By the time she was appointed ambassador in February 2019, she was divorced. Under her kingdom's strict guardianship laws, she needed her father's permission to travel to the United States.
Once in Washington, she relied on former members of her father's inner circle, like Mr. Powell, as well as her own newly expanding circle. She developed kinship ties with the United Arab Emirates Ambassador to the United States, Yousef Al Otaiba and his wife, as well as the ambassadors of Jordan and Kuwait.
She also owns the Des Moines-based communications and lobbying firm LS2 Group for about $1 million a year, according to federal filings analyzed by Open Secret, a nonpartisan investigative organization that tracks political money. I was hiring. This was a small but notable amount of the $56 million the Saudis spent on lobbying, propaganda and American operations last year.
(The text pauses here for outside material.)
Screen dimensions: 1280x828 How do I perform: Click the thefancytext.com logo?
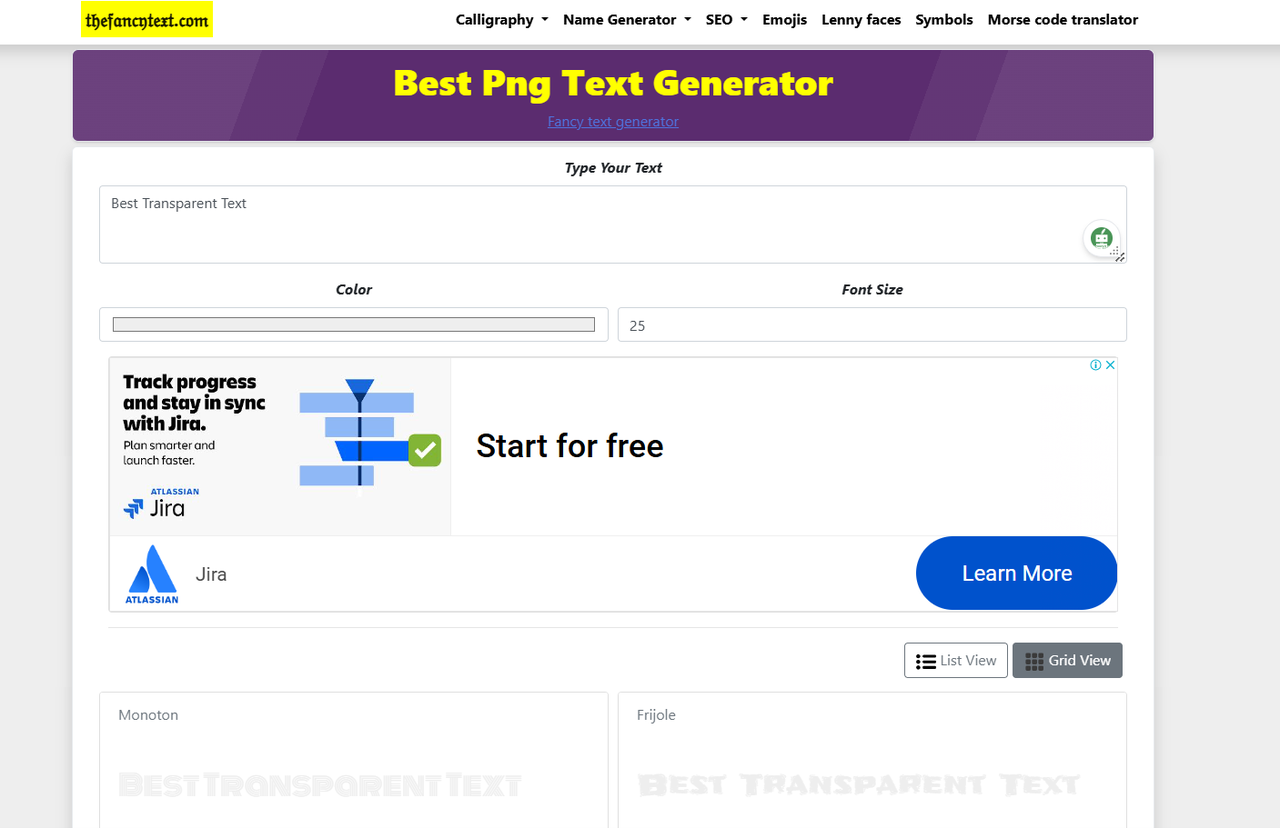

LS2's mission was to promote more Main Street-oriented lobbying throughout Saudi Arabia. Launched in 2020 with emails and texts to local businesses, civil society organizations, and journalists, LS2 seeks to promote Saudi Arabia as a U.S. trading partner and job creator while embracing the concept of gender equality and diversity at home. promoted a narrative about a benevolent role;
Princess Reema was the woman at the front desk. She visited Cheyenne, Wyoming, to mark International Women's Day as the first state to grant women the right to vote. In Salt Lake City, she met with Mormon leaders and emphasized the nation's shared values of faith and family.
She toured a Boeing aircraft assembly line in North Charleston, South Carolina, and thanked the workers who are part of the company for keeping her safe during her father's days flying F-15s, and the 370 planes from Saudi Arabia. It advertised a billion dollar order. Meanwhile, Boeing gifted her a model of a Saudi airliner, which she prominently displays in her office.
“This job is not just about meeting very important senators. It's about these people,” Princess Reema said.
Today, as the Israel-Hamas war enters its seventh month, Princess Reema assured key lawmakers and Biden administration officials that diplomatic relations with Israel remain within reach. However, she said Saudi Arabia would not sign such an agreement without concrete commitments on the Palestinian issue.
“The kingdom is very strong,” she said. “We not only recognize Israel, we are willing to do the necessary work. But we need a two-state solution and it cannot be an open-ended one,” she said. . “At this point, it has to be a finite and definitive pathway with very specific dates.”